The International Olympic Committee (IOC) announced this month that athletes are barred from making political statements at Olympic events. It said banned actions can include making hand signs and bending down on one knee during medal ceremonies and competition.
The warning came as part of new guidelines for rule 50 of the Olympic Charter – the set of rules governing the Olympic movement. The guidelines state: It is a fundamental principle that sport is neutral and must be separate from political, religious or any other type of interference.
The president of the IOC, Thomas Bach, noted: The eyes of the world will be on the athletes and the Olympic games. The Associated Press reported his comments.

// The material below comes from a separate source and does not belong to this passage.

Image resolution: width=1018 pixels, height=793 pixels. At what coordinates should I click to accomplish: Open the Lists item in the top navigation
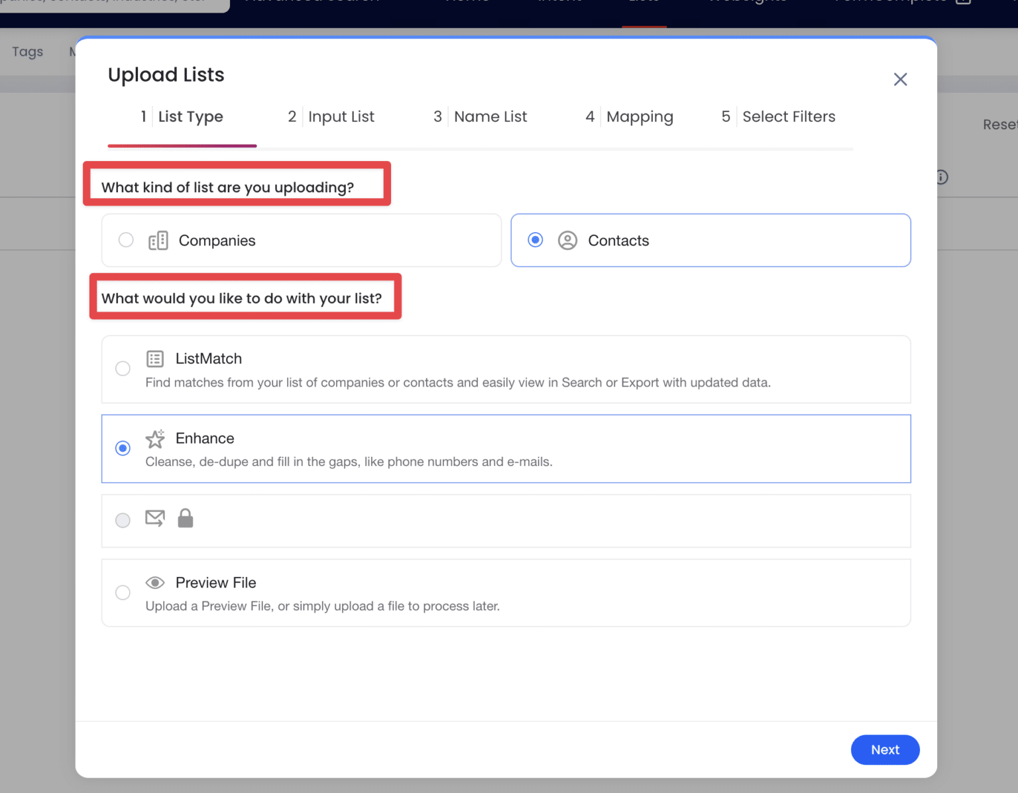pos(644,3)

Kirsty Coventry is head of the IOC Athletes' Commission. She said the goal of the announcement is to bring clarity to an issue that been around for a long time.

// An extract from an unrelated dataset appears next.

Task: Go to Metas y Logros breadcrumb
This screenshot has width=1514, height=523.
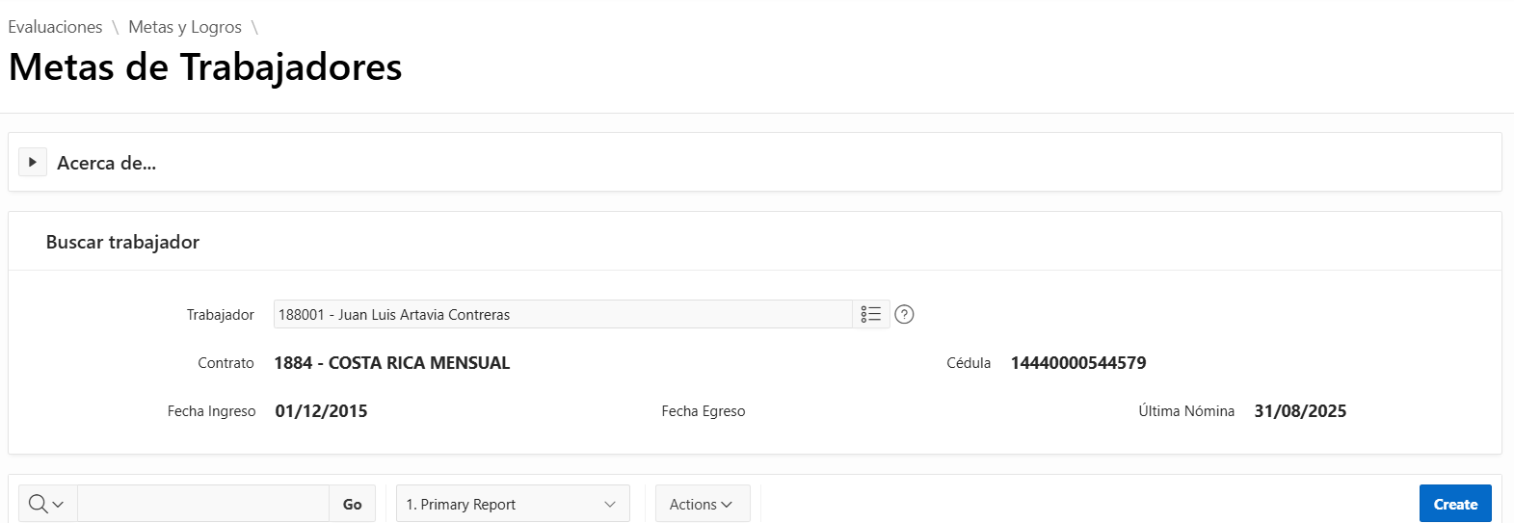Action: 185,27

Other areas where political statements are not permitted include the field of play, at the Olympic village and during the opening and closing ceremonies.
The IOC added that athletes may "express their opinions" at press conferences, in team meetings and on digital media while observing local laws.
Last year, two athletes from the United States used medal ceremonies at the Pan American Games to make what U.S. officials considered political statements. The head of the U.S. Olympic and Paralympic Committee criticized Gwen Berry, who specializes in the hammer throw, and fencer Race Imboden. The two were ordered on probation for 12 months for their actions at the games in Lima, Peru.
Possibly the most famous example of athletes making political statements came at the 1968 Mexico City Olympic Games. U.S. track and field medalists Tommie Smith and John Carlos each raised one fist in the air in what many thought to be a sign of black power.
The IOC barred the two from competing for the remainder of the Mexico City Games.